### ACTIONS À MENER
(a) Indiquez si chacune des affirmations suivantes concorde avec l'extrait sur les hosties, en répondant par oui ou par non et en citant textuellement les mots qui le montrent. (i) L'abbaye Notre-Dame de Bon-Secours se trouve à Blauvac, dans le Vaucluse. (ii) Les hosties sont fabriquées avec de la farine, de l'eau et du levain. (iii) En 2019, le monastère a produit 20 millions d'hosties.
(b) Reproduisez tout le passage de l'extrait sur les hosties, depuis « Derrière les murs » jusqu'à « producteur du pays. » inclus.

### EXTRAIT DU TEXTE
■ ■ ■ ■ ■
Dans le secret des monastères français, des religieuses confectionnent au quotidien des hosties de messe destinées aux églises de France. Retour sur l’histoire de ce pain azyme rond fait de farine et d’eau, qui illustre au mieux la dimension symbolique du pain dans la religion chrétienne.

 

Derrière les murs de l’abbaye Notre-Dame de Bon-Secours, à Blauvac (Vaucluse), une tradition est perpétuée depuis plus de cent ans. Dans le secret de leur atelier, les sœurs cisterciennes marient au quotidien farine et eau pour confectionner des hosties qui serviront lors des offices religieux à travers la France. Leur production est considérable : en 2019, 20 millions de ces petites rondelles de pain azyme (sans levain) ont été fabriquées par leurs soins, faisant du monastère le premier producteur du pays.
■ ■ ■ ■ ■
### DONNÉES FOURNIES
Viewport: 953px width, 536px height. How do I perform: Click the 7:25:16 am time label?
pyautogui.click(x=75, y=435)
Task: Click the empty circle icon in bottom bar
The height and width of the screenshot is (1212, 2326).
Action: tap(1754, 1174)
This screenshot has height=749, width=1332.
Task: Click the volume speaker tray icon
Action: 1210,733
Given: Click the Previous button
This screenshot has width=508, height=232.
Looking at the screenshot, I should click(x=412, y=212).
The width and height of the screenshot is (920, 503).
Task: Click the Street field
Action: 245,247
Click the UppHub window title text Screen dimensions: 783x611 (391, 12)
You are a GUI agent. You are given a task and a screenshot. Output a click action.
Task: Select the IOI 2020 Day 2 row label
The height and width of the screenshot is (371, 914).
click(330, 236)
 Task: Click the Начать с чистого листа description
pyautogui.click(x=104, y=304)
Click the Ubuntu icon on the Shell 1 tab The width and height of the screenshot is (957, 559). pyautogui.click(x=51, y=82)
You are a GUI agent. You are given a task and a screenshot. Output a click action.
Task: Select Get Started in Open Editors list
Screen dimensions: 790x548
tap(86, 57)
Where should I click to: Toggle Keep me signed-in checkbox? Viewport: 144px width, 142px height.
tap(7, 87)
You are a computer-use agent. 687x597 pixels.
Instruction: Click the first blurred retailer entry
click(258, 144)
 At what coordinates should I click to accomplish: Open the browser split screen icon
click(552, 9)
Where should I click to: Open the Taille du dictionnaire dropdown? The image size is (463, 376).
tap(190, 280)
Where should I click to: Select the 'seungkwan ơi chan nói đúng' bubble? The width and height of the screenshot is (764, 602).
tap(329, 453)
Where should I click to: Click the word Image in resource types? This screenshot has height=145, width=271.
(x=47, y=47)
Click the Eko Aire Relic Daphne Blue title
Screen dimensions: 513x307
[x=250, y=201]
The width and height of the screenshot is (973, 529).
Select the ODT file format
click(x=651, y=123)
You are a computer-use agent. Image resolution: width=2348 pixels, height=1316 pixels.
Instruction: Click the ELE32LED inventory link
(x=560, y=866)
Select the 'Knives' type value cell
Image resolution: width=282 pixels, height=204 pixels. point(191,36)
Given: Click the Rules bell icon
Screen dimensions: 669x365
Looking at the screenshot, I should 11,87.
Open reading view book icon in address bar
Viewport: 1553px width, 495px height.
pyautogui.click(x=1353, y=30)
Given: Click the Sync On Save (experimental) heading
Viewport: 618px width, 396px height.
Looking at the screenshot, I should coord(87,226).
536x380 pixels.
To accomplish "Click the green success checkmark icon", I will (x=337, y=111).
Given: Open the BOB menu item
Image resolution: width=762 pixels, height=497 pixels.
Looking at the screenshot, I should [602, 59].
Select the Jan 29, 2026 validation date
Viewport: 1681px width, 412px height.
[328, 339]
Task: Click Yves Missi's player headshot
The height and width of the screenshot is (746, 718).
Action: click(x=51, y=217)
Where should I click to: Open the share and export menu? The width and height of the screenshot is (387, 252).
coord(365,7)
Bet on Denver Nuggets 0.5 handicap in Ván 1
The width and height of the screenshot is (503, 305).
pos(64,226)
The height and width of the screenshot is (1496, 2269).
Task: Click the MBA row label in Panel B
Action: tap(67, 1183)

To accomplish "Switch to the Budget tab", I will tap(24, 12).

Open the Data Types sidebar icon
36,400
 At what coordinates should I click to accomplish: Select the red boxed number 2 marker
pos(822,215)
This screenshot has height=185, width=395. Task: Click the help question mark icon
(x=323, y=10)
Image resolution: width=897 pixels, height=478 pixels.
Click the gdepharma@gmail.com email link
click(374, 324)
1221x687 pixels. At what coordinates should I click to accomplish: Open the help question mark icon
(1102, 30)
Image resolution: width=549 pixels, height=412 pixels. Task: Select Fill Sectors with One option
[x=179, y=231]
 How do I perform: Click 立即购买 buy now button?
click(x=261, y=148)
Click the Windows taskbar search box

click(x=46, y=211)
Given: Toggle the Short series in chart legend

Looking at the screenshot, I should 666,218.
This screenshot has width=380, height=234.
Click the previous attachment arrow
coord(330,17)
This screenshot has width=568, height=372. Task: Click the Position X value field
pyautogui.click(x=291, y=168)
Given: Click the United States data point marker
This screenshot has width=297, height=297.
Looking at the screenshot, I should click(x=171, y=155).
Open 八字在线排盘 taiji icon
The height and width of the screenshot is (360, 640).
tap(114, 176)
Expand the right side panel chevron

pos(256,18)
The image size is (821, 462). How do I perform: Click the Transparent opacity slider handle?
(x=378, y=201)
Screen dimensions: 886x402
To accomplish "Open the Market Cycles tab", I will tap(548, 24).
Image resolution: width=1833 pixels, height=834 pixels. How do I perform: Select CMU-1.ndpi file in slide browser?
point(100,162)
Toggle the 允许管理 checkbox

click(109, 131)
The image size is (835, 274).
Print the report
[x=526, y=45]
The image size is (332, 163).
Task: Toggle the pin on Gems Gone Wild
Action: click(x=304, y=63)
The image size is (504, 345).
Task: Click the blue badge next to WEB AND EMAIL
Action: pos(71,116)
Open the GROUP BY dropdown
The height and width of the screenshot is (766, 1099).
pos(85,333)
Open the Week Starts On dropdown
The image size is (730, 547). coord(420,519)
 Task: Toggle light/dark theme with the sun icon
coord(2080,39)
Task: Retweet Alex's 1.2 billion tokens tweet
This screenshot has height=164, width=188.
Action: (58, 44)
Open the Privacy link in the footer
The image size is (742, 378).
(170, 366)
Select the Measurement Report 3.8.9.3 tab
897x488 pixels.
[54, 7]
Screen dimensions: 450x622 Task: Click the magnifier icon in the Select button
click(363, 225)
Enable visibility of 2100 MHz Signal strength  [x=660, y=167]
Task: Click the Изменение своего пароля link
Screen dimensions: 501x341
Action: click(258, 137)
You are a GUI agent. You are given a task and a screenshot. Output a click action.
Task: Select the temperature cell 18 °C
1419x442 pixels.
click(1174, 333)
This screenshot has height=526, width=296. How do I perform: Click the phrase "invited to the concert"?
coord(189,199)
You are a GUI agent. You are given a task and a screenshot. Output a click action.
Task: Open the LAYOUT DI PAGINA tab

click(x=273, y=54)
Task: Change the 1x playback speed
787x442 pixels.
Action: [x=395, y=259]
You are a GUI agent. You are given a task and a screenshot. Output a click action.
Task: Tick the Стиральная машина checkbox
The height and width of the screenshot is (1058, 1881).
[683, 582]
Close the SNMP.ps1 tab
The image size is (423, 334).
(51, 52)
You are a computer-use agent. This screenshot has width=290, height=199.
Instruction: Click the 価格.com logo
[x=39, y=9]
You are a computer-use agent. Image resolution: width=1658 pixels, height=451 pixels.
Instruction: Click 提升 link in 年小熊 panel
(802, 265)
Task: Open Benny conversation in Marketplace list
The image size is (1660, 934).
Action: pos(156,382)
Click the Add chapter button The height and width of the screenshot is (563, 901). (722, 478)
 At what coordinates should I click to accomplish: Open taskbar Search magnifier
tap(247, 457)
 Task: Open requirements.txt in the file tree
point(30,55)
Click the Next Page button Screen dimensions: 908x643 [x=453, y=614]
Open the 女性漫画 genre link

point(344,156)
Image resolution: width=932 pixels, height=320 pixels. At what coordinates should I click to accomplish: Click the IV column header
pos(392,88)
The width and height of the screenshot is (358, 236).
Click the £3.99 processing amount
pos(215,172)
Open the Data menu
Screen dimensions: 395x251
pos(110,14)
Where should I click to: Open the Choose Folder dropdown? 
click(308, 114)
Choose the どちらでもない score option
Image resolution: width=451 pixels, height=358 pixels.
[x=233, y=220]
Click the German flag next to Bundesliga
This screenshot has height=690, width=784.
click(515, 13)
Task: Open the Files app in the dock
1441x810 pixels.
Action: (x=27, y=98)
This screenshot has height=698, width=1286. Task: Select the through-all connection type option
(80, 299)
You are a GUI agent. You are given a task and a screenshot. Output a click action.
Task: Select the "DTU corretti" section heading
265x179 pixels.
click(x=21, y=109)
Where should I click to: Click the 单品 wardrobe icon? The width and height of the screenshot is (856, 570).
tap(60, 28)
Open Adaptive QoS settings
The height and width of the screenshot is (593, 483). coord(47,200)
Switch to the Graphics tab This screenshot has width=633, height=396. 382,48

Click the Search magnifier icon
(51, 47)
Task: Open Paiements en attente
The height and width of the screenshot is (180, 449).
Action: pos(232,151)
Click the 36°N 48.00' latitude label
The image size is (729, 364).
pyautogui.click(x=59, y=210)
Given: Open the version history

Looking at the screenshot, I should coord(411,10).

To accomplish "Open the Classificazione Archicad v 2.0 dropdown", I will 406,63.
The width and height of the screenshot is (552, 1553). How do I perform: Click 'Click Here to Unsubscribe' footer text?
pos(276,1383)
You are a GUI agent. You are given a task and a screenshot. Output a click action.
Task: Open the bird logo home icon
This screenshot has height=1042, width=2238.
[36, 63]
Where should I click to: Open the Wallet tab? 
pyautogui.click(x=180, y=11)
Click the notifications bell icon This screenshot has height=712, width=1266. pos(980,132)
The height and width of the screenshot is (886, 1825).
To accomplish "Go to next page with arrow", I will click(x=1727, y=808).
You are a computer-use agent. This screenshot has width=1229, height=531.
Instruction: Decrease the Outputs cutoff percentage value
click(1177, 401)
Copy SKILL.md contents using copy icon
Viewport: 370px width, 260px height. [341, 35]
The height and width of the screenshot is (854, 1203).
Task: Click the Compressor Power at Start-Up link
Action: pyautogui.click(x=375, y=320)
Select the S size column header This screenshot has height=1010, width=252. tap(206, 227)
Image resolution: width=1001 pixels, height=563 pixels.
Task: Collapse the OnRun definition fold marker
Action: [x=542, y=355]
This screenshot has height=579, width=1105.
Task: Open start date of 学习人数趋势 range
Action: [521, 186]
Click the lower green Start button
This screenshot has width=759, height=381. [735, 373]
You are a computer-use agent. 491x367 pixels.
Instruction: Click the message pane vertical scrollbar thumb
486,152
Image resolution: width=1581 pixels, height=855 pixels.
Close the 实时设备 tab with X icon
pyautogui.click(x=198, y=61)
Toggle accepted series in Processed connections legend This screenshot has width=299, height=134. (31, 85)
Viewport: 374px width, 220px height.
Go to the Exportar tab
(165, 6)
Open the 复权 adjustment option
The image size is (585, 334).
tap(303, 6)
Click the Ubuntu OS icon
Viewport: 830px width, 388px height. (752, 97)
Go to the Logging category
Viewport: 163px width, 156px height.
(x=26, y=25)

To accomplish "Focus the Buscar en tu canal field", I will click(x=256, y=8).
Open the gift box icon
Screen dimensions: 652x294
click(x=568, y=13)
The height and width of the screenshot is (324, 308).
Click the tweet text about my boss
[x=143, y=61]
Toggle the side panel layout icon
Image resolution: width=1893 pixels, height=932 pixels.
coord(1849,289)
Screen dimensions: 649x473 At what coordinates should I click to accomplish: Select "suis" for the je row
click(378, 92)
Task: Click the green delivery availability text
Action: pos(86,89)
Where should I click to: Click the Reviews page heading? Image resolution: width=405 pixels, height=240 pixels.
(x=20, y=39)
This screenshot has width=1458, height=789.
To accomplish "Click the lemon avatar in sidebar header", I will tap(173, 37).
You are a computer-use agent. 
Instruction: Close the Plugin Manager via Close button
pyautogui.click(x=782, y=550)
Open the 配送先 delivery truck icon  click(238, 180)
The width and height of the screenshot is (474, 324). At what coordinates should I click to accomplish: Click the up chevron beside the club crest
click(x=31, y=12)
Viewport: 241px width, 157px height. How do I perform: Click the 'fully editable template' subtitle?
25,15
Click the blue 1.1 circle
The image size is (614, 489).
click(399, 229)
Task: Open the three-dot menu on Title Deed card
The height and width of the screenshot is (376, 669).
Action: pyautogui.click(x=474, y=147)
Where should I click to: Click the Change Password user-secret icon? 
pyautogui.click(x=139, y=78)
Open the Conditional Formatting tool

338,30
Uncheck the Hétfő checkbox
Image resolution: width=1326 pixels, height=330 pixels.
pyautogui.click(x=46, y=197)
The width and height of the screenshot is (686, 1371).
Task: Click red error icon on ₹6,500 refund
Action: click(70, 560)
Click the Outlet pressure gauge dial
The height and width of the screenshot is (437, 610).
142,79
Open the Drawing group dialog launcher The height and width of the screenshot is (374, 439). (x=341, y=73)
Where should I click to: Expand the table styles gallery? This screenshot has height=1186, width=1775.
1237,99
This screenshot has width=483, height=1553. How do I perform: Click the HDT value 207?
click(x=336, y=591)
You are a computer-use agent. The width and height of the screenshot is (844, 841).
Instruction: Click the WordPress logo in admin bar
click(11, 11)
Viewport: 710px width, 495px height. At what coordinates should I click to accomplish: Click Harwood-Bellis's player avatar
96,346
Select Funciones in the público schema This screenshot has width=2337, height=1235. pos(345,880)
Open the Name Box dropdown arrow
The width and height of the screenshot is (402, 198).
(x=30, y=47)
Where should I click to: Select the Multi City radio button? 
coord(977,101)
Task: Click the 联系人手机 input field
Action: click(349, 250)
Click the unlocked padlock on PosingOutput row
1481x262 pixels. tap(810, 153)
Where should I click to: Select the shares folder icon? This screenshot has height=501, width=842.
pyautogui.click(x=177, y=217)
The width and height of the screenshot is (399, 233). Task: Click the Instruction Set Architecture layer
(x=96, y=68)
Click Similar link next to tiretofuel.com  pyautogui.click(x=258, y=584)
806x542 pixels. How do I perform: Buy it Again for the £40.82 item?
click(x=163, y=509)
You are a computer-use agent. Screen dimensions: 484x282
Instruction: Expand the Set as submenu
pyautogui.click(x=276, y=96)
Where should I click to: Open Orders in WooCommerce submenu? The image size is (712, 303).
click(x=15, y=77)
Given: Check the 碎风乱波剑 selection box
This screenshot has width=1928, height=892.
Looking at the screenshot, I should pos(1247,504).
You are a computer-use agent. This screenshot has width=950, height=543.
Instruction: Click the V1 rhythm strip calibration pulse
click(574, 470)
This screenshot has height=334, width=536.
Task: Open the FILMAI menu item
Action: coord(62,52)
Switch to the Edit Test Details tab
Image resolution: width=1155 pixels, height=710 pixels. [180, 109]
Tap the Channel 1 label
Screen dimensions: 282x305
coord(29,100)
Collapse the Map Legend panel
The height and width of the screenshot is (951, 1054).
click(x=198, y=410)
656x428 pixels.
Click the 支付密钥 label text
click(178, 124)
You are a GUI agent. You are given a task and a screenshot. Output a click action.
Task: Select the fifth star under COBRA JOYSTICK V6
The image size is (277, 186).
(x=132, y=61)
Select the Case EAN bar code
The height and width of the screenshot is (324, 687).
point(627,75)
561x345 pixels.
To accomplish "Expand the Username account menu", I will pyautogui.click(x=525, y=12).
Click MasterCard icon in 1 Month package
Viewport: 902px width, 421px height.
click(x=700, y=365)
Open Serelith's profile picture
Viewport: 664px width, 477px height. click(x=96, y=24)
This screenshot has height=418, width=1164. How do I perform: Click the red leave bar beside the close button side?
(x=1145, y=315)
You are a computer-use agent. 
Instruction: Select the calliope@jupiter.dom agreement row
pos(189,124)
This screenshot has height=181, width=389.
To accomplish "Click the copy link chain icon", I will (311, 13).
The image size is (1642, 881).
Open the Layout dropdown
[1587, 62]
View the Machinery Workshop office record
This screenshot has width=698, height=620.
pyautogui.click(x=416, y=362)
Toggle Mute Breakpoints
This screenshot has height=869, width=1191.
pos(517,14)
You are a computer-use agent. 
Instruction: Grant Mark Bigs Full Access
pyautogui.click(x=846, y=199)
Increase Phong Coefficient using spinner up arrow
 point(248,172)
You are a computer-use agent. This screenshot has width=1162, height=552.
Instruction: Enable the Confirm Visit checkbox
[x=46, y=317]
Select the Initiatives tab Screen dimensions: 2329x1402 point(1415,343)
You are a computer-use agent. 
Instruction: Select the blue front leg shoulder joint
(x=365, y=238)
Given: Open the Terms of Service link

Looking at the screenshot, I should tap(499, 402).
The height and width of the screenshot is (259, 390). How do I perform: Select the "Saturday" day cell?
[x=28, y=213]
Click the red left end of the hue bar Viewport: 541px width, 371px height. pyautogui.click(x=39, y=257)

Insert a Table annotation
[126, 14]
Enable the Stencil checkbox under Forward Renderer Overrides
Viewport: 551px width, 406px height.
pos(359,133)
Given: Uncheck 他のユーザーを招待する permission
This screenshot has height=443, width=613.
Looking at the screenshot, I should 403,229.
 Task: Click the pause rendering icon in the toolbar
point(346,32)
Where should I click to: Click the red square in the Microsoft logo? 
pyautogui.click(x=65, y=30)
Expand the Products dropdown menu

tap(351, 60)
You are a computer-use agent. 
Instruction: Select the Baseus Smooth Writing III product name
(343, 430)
■ ■ ■ ■ ■
### RÉSULTATS OBTENUS
(a)
(i) Oui : « à Blauvac (Vaucluse) ».
(ii) Non : « ces petites rondelles de pain azyme (sans levain) ».
(iii) Oui : « en 2019, 20 millions de ces petites rondelles de pain azyme (sans levain) ont été fabriquées par leurs soins ».

(b)
Derrière les murs de l’abbaye Notre-Dame de Bon-Secours, à Blauvac (Vaucluse), une tradition est perpétuée depuis plus de cent ans. Dans le secret de leur atelier, les sœurs cisterciennes marient au quotidien farine et eau pour confectionner des hosties qui serviront lors des offices religieux à travers la France. Leur production est considérable : en 2019, 20 millions de ces petites rondelles de pain azyme (sans levain) ont été fabriquées par leurs soins, faisant du monastère le premier producteur du pays.